In the context of our strategy it would probably have dealt with my ‘transition’ far more effectively. These are the things that we need to argue for when we make the case for small charities and their worth. They feel exactly right for people who are vulnerable – often without networks and support.

But we should also be clear when the specialist and large service has its place. Much as the NHS shares the dysfunction of all large entities, I’m sure as hell I wouldn’t have wanted to live this experience through a collection of a dozen different small charities.

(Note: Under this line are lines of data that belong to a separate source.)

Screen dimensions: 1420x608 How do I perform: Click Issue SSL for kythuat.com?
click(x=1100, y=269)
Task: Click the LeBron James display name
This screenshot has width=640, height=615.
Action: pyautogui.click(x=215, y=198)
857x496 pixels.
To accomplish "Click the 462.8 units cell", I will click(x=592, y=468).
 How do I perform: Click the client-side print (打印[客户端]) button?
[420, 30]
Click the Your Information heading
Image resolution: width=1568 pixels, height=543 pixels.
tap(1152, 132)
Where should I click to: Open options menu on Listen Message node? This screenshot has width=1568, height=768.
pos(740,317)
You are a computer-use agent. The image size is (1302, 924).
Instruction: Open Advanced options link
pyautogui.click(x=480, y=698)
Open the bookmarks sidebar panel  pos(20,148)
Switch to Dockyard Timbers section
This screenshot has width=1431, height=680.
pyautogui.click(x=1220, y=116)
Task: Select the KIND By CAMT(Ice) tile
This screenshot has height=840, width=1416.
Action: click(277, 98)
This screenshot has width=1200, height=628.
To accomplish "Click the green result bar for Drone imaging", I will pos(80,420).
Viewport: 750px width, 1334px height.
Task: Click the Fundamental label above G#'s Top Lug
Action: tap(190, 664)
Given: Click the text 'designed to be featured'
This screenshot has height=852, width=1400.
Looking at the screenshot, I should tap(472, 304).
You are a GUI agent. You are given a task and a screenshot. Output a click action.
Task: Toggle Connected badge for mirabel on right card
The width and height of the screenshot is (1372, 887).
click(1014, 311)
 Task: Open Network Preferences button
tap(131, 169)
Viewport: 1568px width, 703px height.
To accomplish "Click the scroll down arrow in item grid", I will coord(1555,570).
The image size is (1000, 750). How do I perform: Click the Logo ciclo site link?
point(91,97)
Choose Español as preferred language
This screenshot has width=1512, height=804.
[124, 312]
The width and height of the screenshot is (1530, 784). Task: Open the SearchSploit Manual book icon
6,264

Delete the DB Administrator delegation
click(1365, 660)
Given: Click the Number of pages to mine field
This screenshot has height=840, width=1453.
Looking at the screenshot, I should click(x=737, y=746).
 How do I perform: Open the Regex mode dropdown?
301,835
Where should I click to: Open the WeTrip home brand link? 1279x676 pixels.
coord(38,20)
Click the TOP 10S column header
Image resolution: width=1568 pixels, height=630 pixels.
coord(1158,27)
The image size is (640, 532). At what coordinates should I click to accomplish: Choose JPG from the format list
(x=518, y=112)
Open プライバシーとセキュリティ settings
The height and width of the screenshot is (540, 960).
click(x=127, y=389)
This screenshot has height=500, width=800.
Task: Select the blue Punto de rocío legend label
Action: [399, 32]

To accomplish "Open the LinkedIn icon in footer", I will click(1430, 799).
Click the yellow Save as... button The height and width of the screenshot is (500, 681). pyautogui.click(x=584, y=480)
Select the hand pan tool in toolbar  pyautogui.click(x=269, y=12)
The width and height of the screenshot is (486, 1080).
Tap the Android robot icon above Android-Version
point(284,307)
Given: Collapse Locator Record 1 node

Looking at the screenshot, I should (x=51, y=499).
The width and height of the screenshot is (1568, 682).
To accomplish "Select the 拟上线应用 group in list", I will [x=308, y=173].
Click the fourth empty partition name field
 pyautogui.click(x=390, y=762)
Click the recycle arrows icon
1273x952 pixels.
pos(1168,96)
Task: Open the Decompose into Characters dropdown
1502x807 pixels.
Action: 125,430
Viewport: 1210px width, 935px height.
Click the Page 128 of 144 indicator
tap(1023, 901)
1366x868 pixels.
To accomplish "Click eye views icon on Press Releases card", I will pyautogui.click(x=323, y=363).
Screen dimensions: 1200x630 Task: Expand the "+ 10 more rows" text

Now, I am told that a head injury causes some strange effects so I am going to use my ‘concussion syndrome’ to give license to some personal opinions which may not be shared. In my view, for too long a part of the voluntary sector – and some of its leaders – have argued for level ‘playing fields’ with the inference almost that the sector should take over the state. Their arguments have fallen into the favour of politicians of left and right with dubious motive – or dangerous naivety. Naivety which has done those we wish to reach no favours…because the ‘level playing field’ argument has been far more effectively deployed by the private sector at immense cost to individuals. This was borne out on a visit earlier in the year to a South Devon CAB where we were supporting appeal work (almost always successful) against a large private sector work programme provider assessing whether disabled people could go back to work (bitter sweet for those affected perhaps but they subsequently lost their contract. Even the Daily Mail got angry about the impact on disabled people).

Much as I like the analysis in Locality’s report there is a danger of them also falling into the same trap. With their excellent critique of state provision for people with complex needs they potentially risk not recognising the ‘horses for courses’ argument about when the state and scale can work. Personally I don’t believe the (current) voluntary sector will ever achieve scale and standardisation when it’s really needed as the best option – even the very largest charities in Britain are minnows compared to the size of the public sector – except perhaps in real niche areas.

The voluntary sector at its best is the defender of individuals when scale services fail them (like the South Devon CAB) or ignore them or ‘standardise’ them. We may do worse than look back at some of the things that Schumacher says as a start point. He talks about the need for both freedom and order and states ‘the centre can easily look after order: it is not so easy to look after freedom and creativity’. If we use my analogy – my effective treatment needed order and standards. No thank you ‘creative and free’ medical staff. Creative and free was what I needed when the ‘order’ was done with me!

I believe we urgently need a new (post Big Society?) dialogue about why and when the Voluntary Sector works. But equally importantly when it doesn’t.

With our historic work and reach as a Foundation (30 years; 42,000 small charities; £350m) and our new strategy (promoting practical approaches to lasting change) we are perhaps uniquely placed to contribute to that. As part of our new strategy we aim to develop our national impact to influence policy and practice by looking to generate, challenge and provoke debate around this crucial issue. Making the case for the VCS – and in particular for the small and local VCS – as key tools in tackling disadvantage. That case will be all the stronger if it recognises that small isn’t always beautiful.

As we develop our programmes, thinking and actions further I hope this blog will be the first of many. I hope they provoke thought and debate that you’ll engage with us. We all need to be open to new ideas and ways of working and thinking as we grapple with the shared challenges of most effectively tackling disadvantage against a background of austerity and ever greater complexity in the social issues we face together.